── DATA FOR THE TASK

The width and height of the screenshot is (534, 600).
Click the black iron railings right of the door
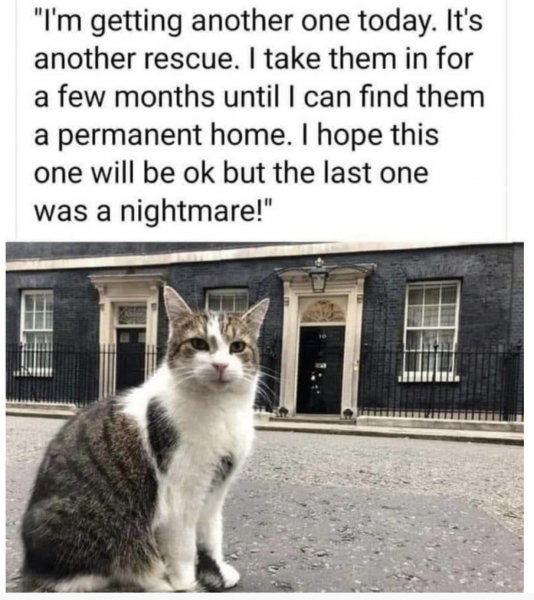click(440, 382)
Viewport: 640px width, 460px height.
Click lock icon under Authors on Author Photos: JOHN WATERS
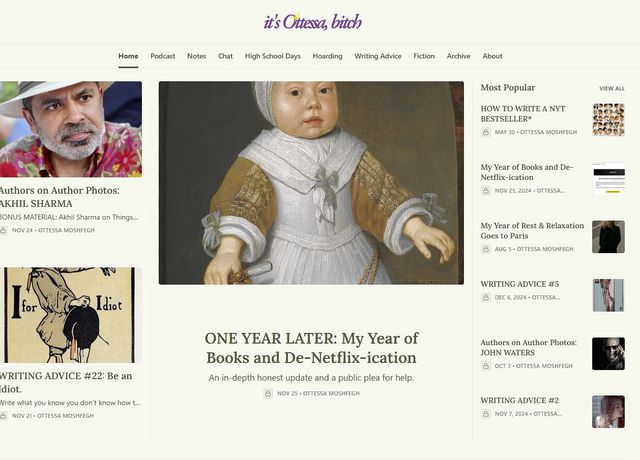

────
── DATA FOR THE TASK

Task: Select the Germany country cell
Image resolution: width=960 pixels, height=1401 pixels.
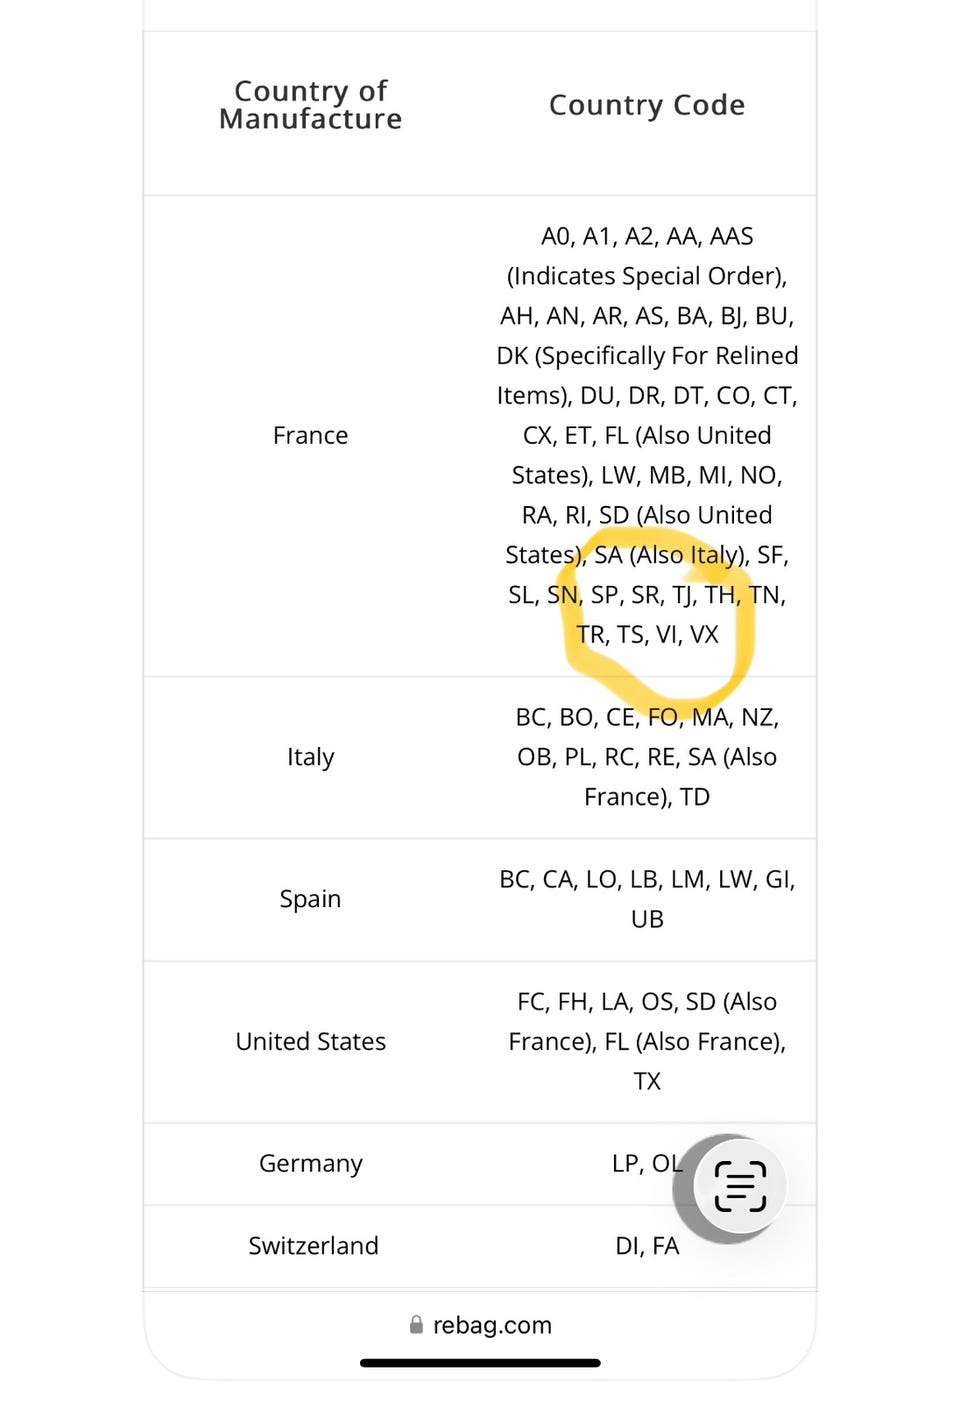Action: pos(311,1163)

────

▶ **TASK REQUIREMENTS**:
Take the material above and output only the lines from the one that contains "Click the black" through the one that contains "Click lock icon", ends included and images left out.

▶ **REPLY TO THE EXERCISE**:
Click the black iron railings right of the door
click(440, 382)
Viewport: 640px width, 460px height.
Click lock icon under Authors on Author Photos: JOHN WATERS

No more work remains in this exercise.